(Data drawn from a collection)
* Start *

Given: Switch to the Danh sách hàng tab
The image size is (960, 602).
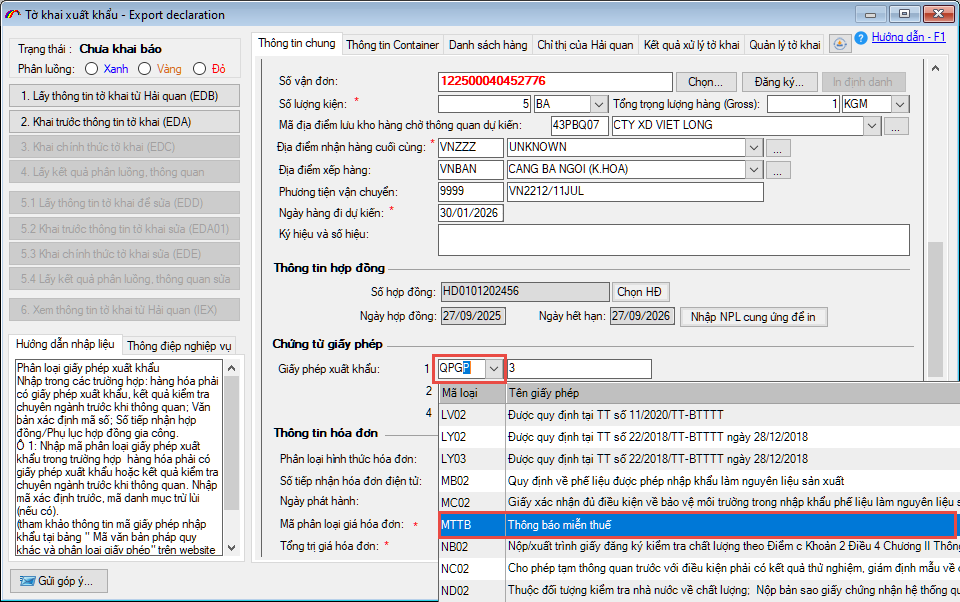Looking at the screenshot, I should [x=487, y=45].
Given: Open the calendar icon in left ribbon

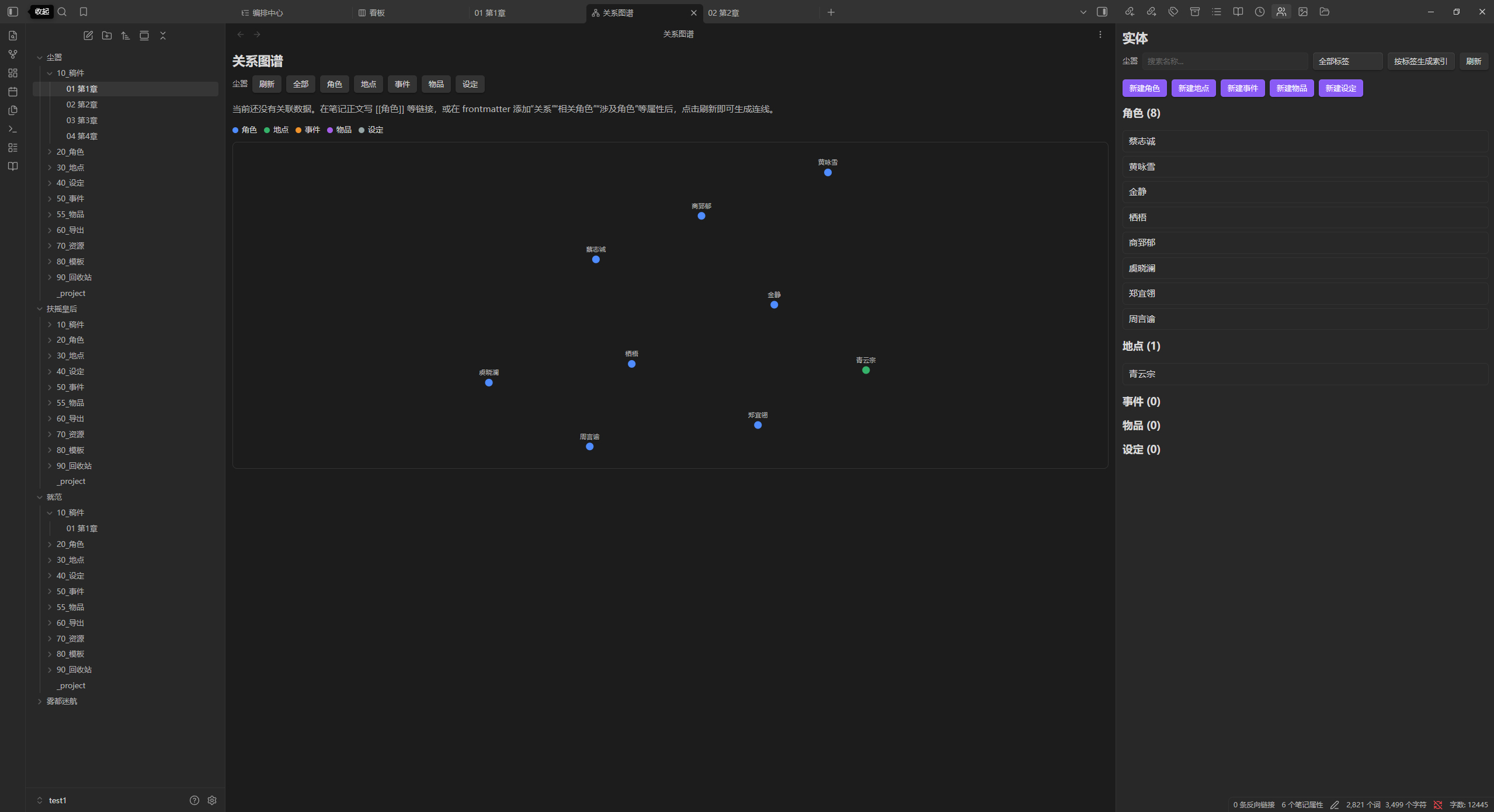Looking at the screenshot, I should coord(13,92).
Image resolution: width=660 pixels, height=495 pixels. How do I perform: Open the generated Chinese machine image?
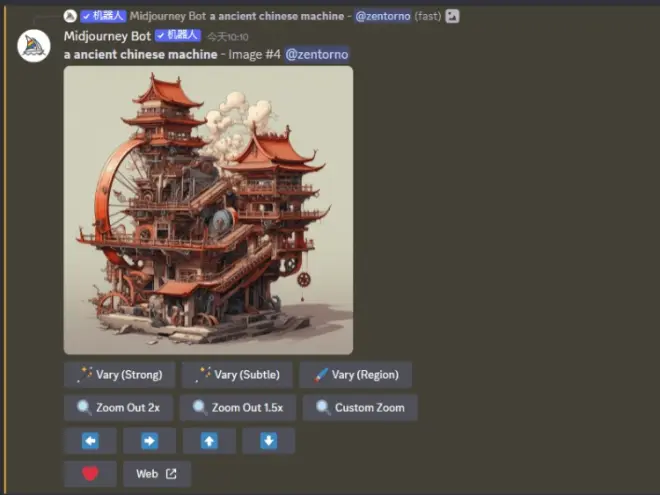(208, 210)
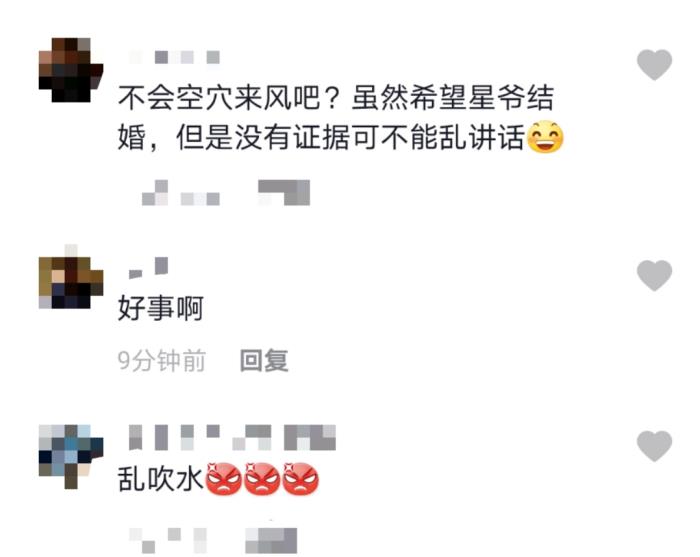The width and height of the screenshot is (700, 557).
Task: Reply to the 好事啊 comment via 回复
Action: 264,360
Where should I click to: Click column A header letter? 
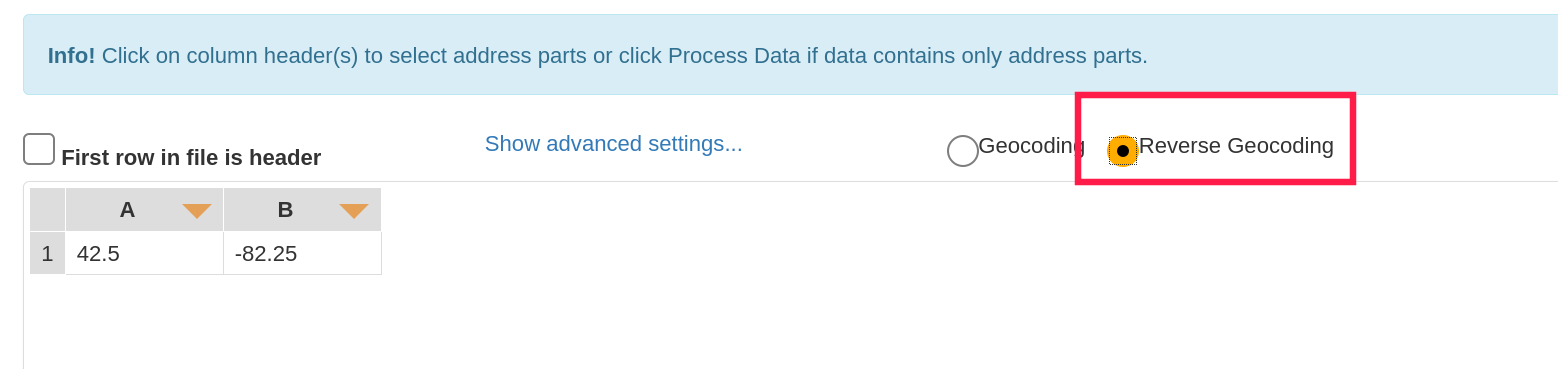click(x=127, y=210)
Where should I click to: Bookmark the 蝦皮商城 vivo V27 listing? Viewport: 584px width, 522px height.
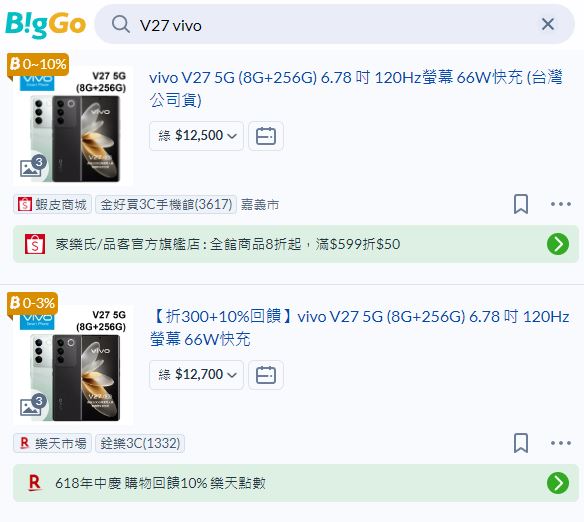(x=521, y=204)
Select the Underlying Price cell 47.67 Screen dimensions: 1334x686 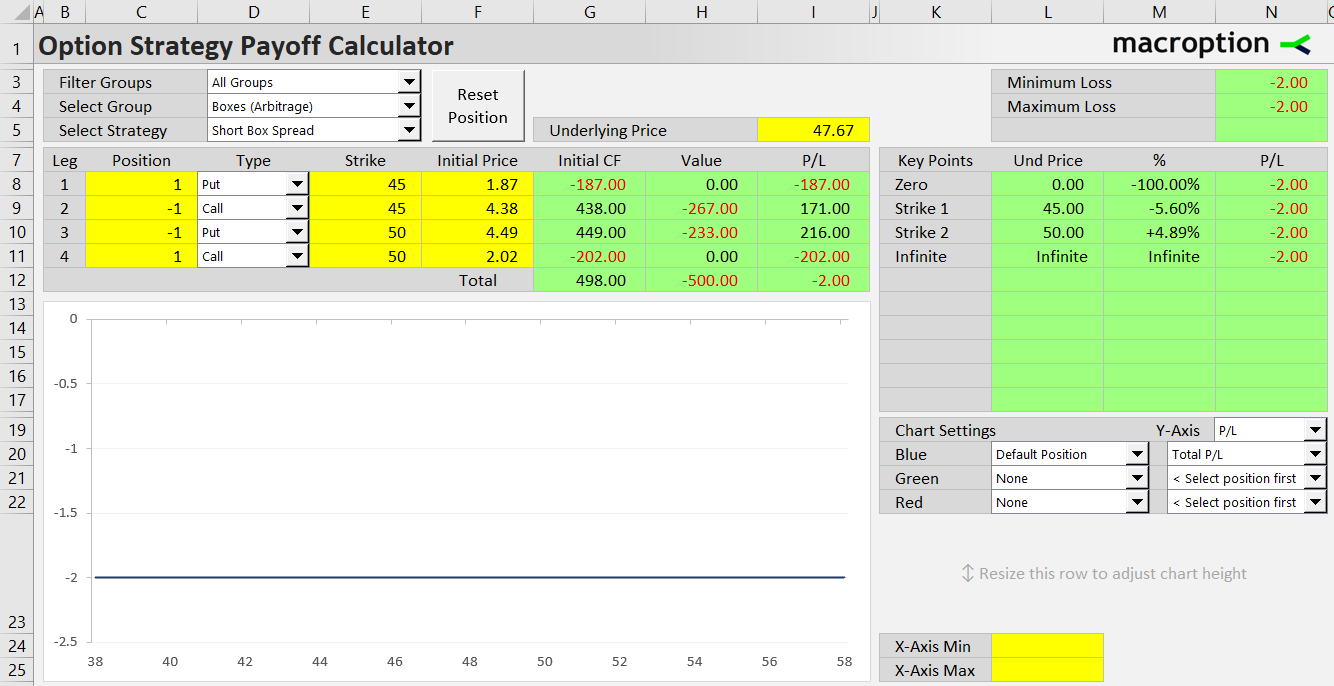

* End *

Give the stretch from the start of the entries through the line that contains "(x=521, y=204)" as a JSON list of strings, one string per line, with blank lines left out. Leave the pictures out of the answer.

[
  "Given: Switch to the Danh sách hàng tab",
  "The image size is (960, 602).",
  "Looking at the screenshot, I should [x=487, y=45].",
  "Given: Open the calendar icon in left ribbon",
  "Looking at the screenshot, I should coord(13,92).",
  "Image resolution: width=660 pixels, height=495 pixels. How do I perform: Open the generated Chinese machine image?",
  "(208, 210)",
  "The width and height of the screenshot is (700, 557).",
  "Task: Reply to the 好事啊 comment via 回复",
  "Action: 264,360",
  "Where should I click to: Click column A header letter? ",
  "click(x=127, y=210)",
  "Where should I click to: Bookmark the 蝦皮商城 vivo V27 listing? Viewport: 584px width, 522px height.",
  "(x=521, y=204)"
]